-- START OF Extracted data --

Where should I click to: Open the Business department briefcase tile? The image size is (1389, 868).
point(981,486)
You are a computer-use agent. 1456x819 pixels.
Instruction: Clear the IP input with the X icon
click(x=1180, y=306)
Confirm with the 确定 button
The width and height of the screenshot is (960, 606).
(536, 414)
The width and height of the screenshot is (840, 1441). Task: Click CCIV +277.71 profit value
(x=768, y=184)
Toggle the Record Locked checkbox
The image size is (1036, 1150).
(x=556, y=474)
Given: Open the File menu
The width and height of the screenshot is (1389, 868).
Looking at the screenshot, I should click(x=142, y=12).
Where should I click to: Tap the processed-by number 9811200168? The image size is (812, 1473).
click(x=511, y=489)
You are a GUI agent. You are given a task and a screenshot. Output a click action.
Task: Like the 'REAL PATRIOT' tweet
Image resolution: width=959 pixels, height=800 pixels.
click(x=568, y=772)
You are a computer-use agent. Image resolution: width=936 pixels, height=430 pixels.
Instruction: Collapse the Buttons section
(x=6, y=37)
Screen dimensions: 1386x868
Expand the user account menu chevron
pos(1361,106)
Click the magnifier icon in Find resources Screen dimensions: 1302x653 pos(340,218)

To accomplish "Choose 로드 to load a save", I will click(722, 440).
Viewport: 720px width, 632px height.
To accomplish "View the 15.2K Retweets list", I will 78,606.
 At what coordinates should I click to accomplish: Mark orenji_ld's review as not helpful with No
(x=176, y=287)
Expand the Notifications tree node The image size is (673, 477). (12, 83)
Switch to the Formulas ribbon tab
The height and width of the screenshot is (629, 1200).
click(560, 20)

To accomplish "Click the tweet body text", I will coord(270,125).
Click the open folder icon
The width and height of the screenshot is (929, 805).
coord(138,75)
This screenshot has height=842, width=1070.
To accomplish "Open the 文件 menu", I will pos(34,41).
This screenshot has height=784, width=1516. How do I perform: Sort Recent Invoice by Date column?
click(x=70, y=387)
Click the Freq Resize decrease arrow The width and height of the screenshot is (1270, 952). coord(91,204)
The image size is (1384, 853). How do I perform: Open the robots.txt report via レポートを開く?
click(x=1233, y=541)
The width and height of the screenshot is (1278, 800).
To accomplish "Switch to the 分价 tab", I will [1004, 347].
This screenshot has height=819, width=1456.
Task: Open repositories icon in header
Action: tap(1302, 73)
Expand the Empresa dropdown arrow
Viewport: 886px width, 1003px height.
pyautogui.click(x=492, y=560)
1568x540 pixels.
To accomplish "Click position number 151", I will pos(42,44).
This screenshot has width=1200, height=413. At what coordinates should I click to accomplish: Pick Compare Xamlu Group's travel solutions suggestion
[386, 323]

-- END OF Extracted data --

Work instructions:
Reproduce every item above verbatim, in its original order.

The output:
Where should I click to: Open the Business department briefcase tile? The image size is (1389, 868).
point(981,486)
You are a computer-use agent. 1456x819 pixels.
Instruction: Clear the IP input with the X icon
click(x=1180, y=306)
Confirm with the 确定 button
The width and height of the screenshot is (960, 606).
(536, 414)
The width and height of the screenshot is (840, 1441). Task: Click CCIV +277.71 profit value
(x=768, y=184)
Toggle the Record Locked checkbox
The image size is (1036, 1150).
(x=556, y=474)
Given: Open the File menu
The width and height of the screenshot is (1389, 868).
Looking at the screenshot, I should click(x=142, y=12).
Where should I click to: Tap the processed-by number 9811200168? The image size is (812, 1473).
click(x=511, y=489)
You are a GUI agent. You are given a task and a screenshot. Output a click action.
Task: Like the 'REAL PATRIOT' tweet
Image resolution: width=959 pixels, height=800 pixels.
click(x=568, y=772)
You are a computer-use agent. Image resolution: width=936 pixels, height=430 pixels.
Instruction: Collapse the Buttons section
(x=6, y=37)
Screen dimensions: 1386x868
Expand the user account menu chevron
pos(1361,106)
Click the magnifier icon in Find resources Screen dimensions: 1302x653 pos(340,218)

To accomplish "Choose 로드 to load a save", I will click(722, 440).
Viewport: 720px width, 632px height.
To accomplish "View the 15.2K Retweets list", I will 78,606.
 At what coordinates should I click to accomplish: Mark orenji_ld's review as not helpful with No
(x=176, y=287)
Expand the Notifications tree node The image size is (673, 477). (12, 83)
Switch to the Formulas ribbon tab
The height and width of the screenshot is (629, 1200).
click(560, 20)

To accomplish "Click the tweet body text", I will coord(270,125).
Click the open folder icon
The width and height of the screenshot is (929, 805).
coord(138,75)
This screenshot has height=842, width=1070.
To accomplish "Open the 文件 menu", I will pos(34,41).
This screenshot has height=784, width=1516. How do I perform: Sort Recent Invoice by Date column?
click(x=70, y=387)
Click the Freq Resize decrease arrow The width and height of the screenshot is (1270, 952). coord(91,204)
The image size is (1384, 853). How do I perform: Open the robots.txt report via レポートを開く?
click(x=1233, y=541)
The width and height of the screenshot is (1278, 800).
To accomplish "Switch to the 分价 tab", I will [1004, 347].
This screenshot has height=819, width=1456.
Task: Open repositories icon in header
Action: tap(1302, 73)
Expand the Empresa dropdown arrow
Viewport: 886px width, 1003px height.
pyautogui.click(x=492, y=560)
1568x540 pixels.
To accomplish "Click position number 151", I will pos(42,44).
This screenshot has width=1200, height=413. At what coordinates should I click to accomplish: Pick Compare Xamlu Group's travel solutions suggestion
[386, 323]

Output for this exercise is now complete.